How can you test k-safety ?
I have a 3 node cluster - I have run DBD and a fairly large query that takes approx 75 sec to run before DBD, after DBD it takes approx. 35 sec to run.
dbadmin=> SELECT DESIGNED_FAULT_TOLERANCE, CURRENT_FAULT_TOLERANCE FROM SYSTEM;
DESIGNED_FAULT_TOLERANCE | CURRENT_FAULT_TOLERANCE
--------------------------+-------------------------
1 | 1
(1 row)
I started the fairly large query, then did a kill -9 on the vertica process on node 3.
This is the msg i got on node 1 -
dbadmin=> \i /home/dbadmin/sql_scripts/test_fact_self_join_wo_sysdate.sql
vsql:/home/dbadmin/sql_scripts/test_fact_self_join_wo_sysdate.sql:8: WARNING 4539: Received no response from v_usac_node0002 in abandon plan
vsql:/home/dbadmin/sql_scripts/test_fact_self_join_wo_sysdate.sql:8: WARNING 4539: Received no response from v_usac_node0002 in roll back transaction
vsql:/home/dbadmin/sql_scripts/test_fact_self_join_wo_sysdate.sql:8: ERROR 4142: Node failure during execution
dbadmin=>
I was kind of expecting the query to finish (albeit a lot slower that even 75 seconds).
Is this not the proper way to look at k-safety?

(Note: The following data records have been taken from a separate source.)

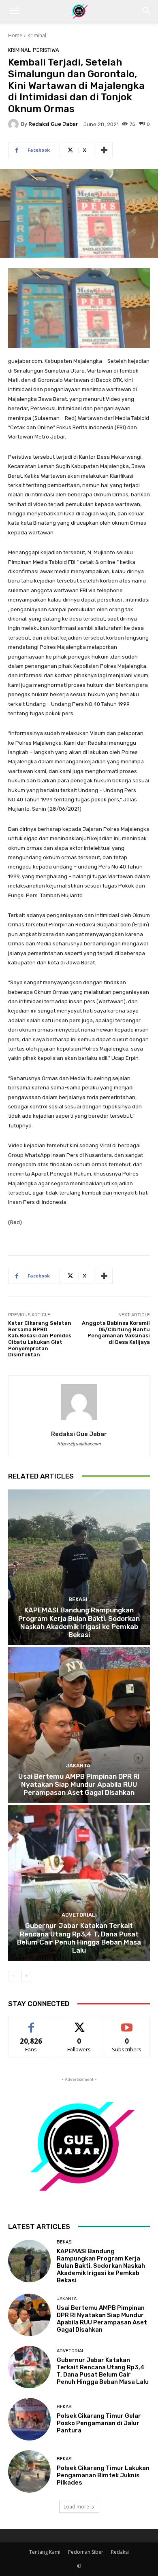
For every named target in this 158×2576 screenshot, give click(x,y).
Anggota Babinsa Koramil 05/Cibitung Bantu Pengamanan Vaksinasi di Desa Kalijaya (116, 1332)
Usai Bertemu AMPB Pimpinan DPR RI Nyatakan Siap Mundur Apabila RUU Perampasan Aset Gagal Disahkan (79, 1784)
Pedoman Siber (85, 2551)
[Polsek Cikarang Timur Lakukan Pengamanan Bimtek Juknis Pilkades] (29, 2471)
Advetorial (78, 1914)
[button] (14, 11)
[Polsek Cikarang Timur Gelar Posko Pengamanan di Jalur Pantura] (29, 2419)
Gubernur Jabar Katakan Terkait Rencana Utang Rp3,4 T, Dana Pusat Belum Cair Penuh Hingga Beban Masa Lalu (79, 1937)
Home (15, 35)
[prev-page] (13, 1976)
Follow (79, 2023)
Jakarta (78, 1765)
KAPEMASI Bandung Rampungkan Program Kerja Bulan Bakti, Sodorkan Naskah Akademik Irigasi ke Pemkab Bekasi (79, 1622)
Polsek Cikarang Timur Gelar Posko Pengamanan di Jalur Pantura (99, 2423)
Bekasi (78, 1599)
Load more (76, 2506)
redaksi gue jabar (53, 124)
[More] (104, 150)
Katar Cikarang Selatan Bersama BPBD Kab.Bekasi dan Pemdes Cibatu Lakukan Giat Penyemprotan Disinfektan (39, 1339)
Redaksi (120, 2551)
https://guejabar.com (79, 1444)
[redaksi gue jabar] (14, 124)
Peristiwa (46, 50)
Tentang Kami (44, 2551)
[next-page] (26, 1976)
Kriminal (37, 35)
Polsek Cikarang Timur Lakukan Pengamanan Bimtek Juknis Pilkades (103, 2475)
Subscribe (126, 2023)
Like (31, 2023)
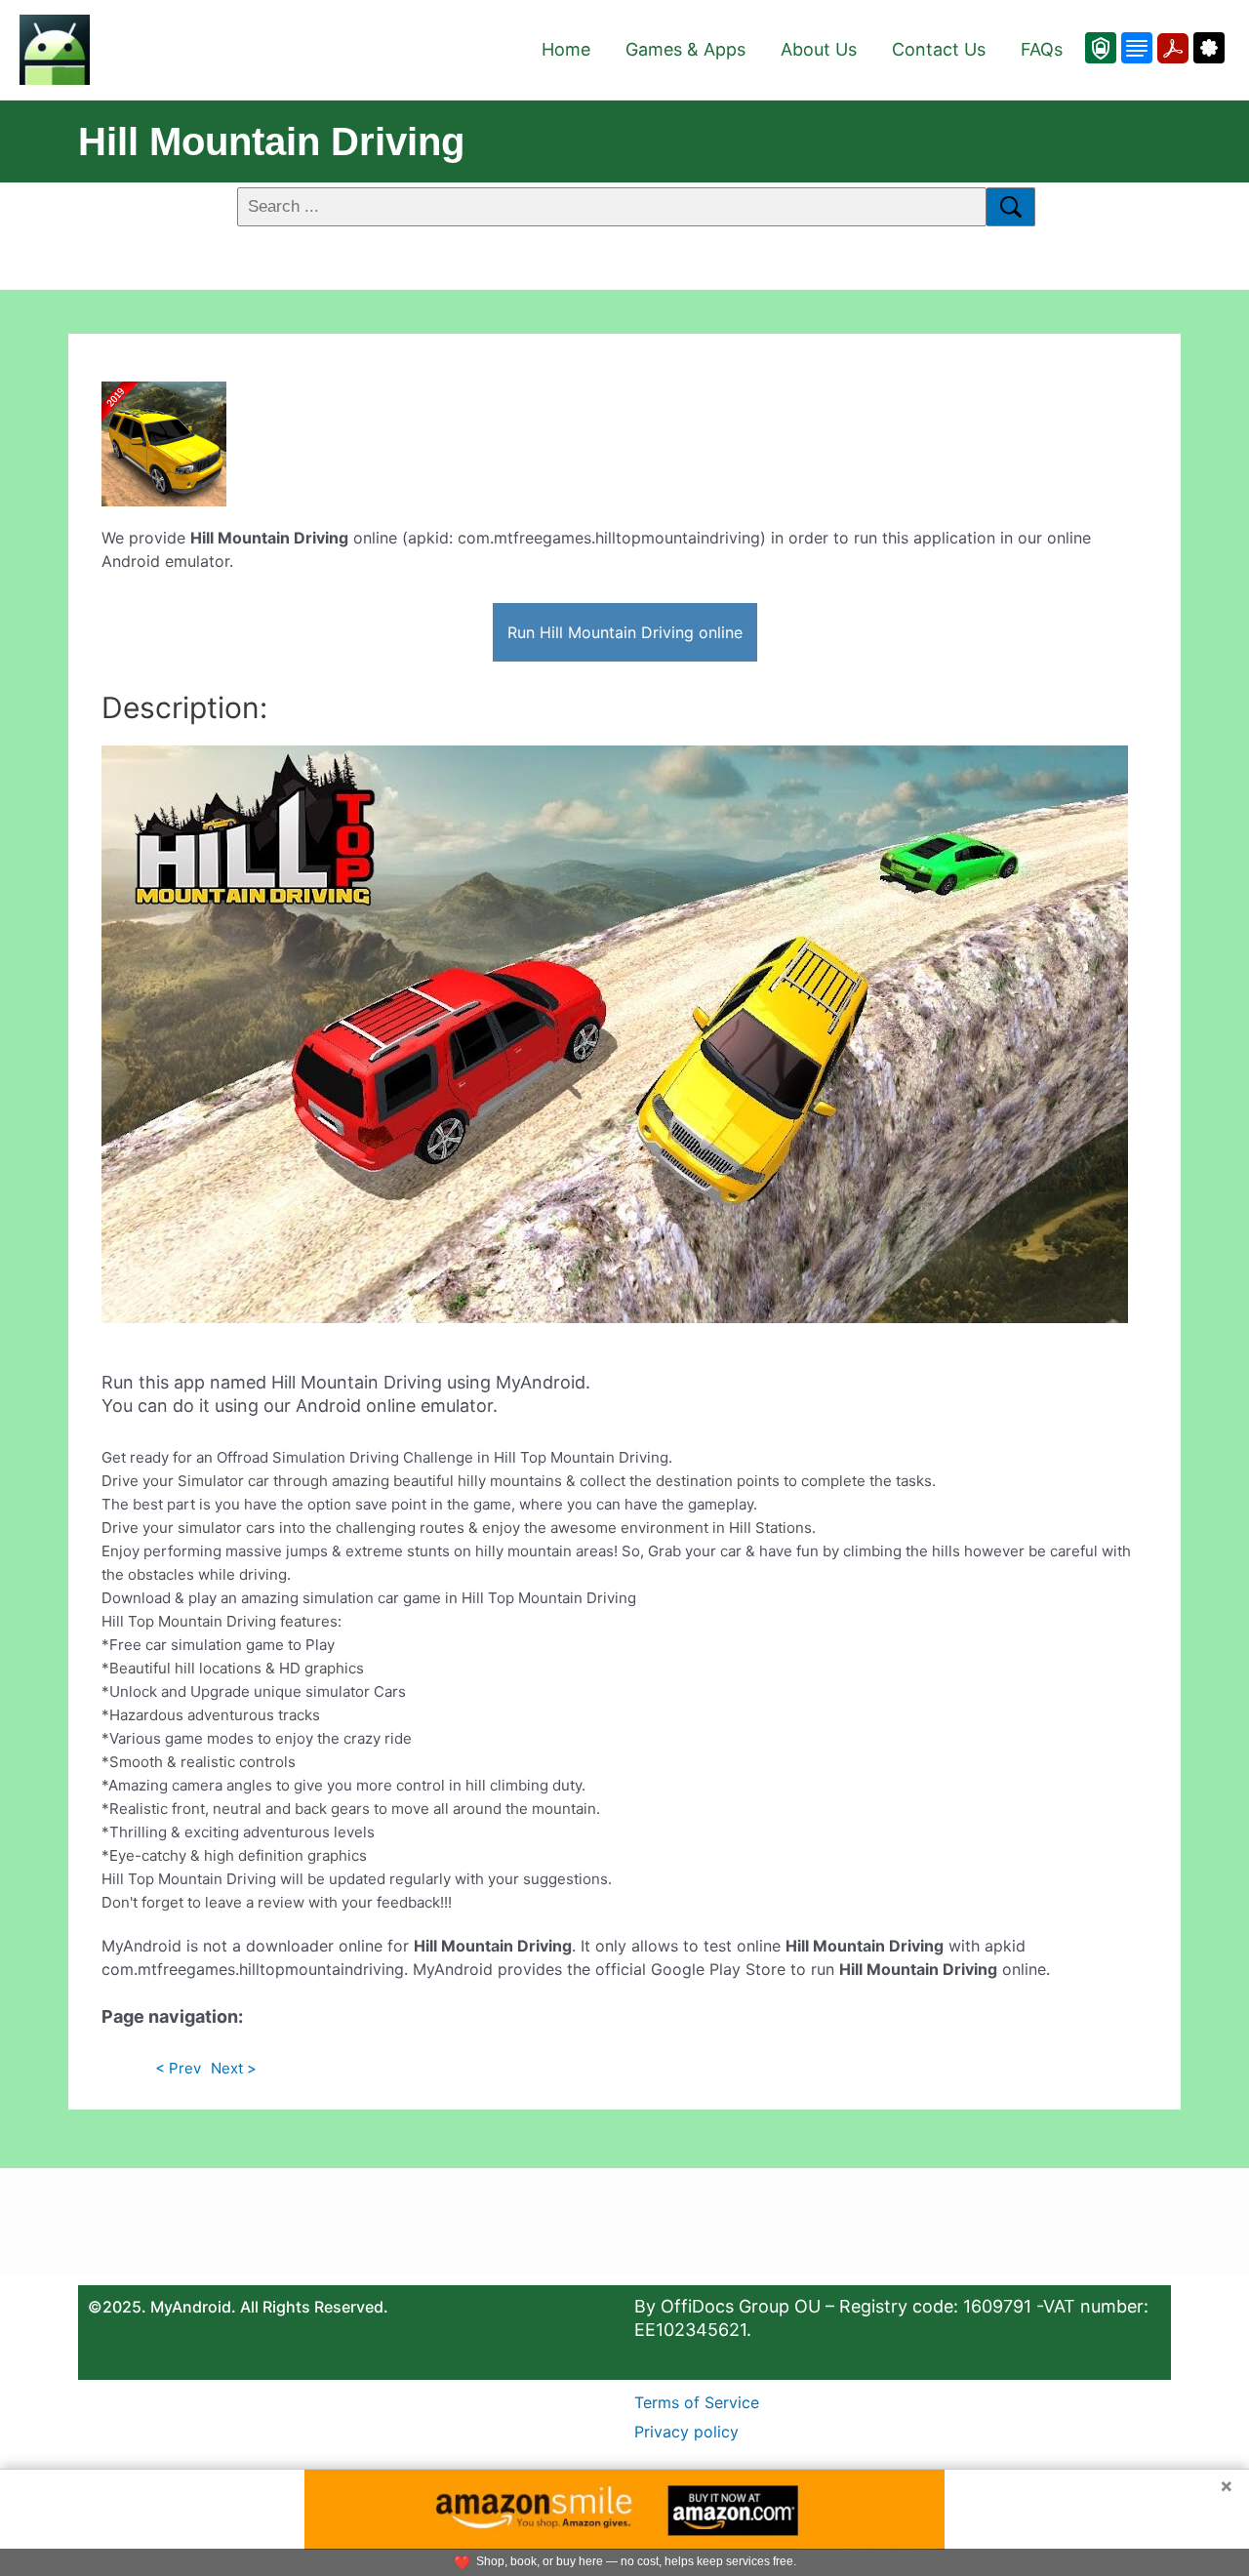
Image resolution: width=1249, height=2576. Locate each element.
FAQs (1042, 49)
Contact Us (939, 49)
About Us (819, 49)
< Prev (178, 2068)
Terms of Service (696, 2402)
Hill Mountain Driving (271, 141)
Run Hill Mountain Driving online (625, 632)
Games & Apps (685, 49)
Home (566, 49)
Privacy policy (686, 2431)
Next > (234, 2068)
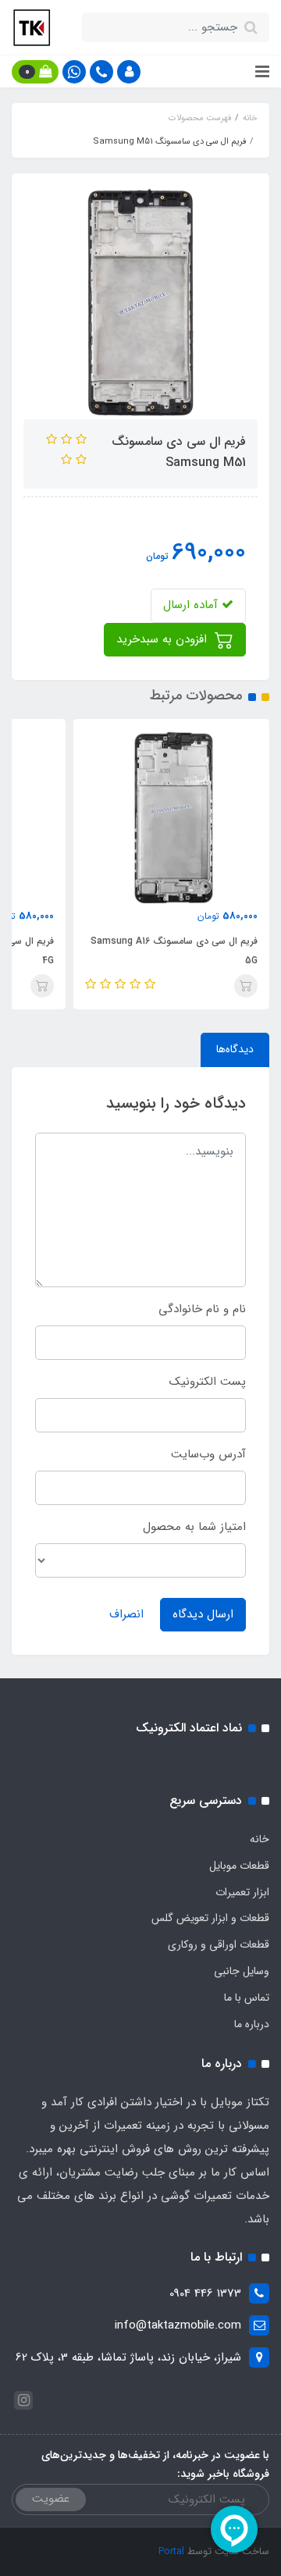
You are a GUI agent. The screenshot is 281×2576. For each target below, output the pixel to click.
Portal (171, 2551)
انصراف (126, 1614)
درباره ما (251, 2024)
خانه (259, 1839)
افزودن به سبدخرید (163, 639)
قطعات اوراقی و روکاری (218, 1944)
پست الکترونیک (207, 1381)
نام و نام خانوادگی (202, 1309)
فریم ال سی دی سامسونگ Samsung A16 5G (174, 951)
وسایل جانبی (241, 1971)
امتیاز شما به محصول (194, 1526)
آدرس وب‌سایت (208, 1454)
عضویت (50, 2498)
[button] (128, 72)
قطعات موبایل (239, 1865)
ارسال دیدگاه (203, 1614)
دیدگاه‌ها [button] (235, 1049)
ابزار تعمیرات (242, 1892)
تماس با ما (246, 1997)
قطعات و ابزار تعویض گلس (210, 1918)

How can I test k-safety in a 3 node cluster?
Answers
Sorry - I killed the process on node 2 of the cluster.
I would suggest you read a bit on K-safety. https://my.vertica.com/docs/8.0.x/HTML/Content/Authoring/Glossary/K-Safety.htm
K safety is about the availability of your data.
Do not confuse k-safety with node safety. There is a good article in our KB site about this :
https://my.vertica.com/kb/KSafetyBestPractices/Content/BestPractices/KSafetyBestPractices.htm
Hope this helps to make the concept more clear